Problem:
Pick up the passage on management domains after its final sentence and continue writing it.

Document:
Traditional management domain
Another way to look at the subject is from traditional management perspective and thinking of
organizational transformation. For instance change in the PODC techniques, thereby following
universal or benchmarked practices. Therefore change means variation in following techniques
Planning
- Setting objectives
- Implementation of policies
- Decision-making
Organizing
- Formal & informal organisation
- Departmentation
- Hierarchy
- Authority- responsibility relationship
- Span of control etc.
Directing
- Leading
- Leadership styles
- Motivation theories
Controlling
- Direct & formal control
- Indirect & informal control
Strategic management domain
Within the strategic domain we have two concerns: One is Strategy formulation, that is formulating
mission, vision and objectives after going through environmental assessment (a key feature of
strategic management), and second pertains to strategy implementation means organisation
structure, culture and politics. While the whole focus of the popular framework of strategic
management is the development and sustenance of competitive advantage of a firm or organization,
at multiple levels of strategy making ­ functional, business, corporate and societal levels.

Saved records
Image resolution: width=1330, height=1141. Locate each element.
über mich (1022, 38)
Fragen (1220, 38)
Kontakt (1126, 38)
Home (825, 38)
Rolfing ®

Result of this exercise:
McKinsey Seven S-Framework
One of the leading management consultants in America, and is widely quoted in management
literature, has following dimensions for change to make organization a highly productive one.
These are:
1. Strategy
- sustained competitive advantage
2. Structure
- who reports to whom or how work is divided
3. System
- operations & core processes
4. Style
- leadership style
5. Staff
- employees/ Human resources
6. Shared values
- beliefs, mindsets
7. Skills
- capabilities and competencies
Overview of the subject
Similarly, within the overall context of management, the subject matter can also be understood by
focussing on strategic, process, structural, cultural and political dimensions of organization. To
understand management one must know the dynamics of various approaches.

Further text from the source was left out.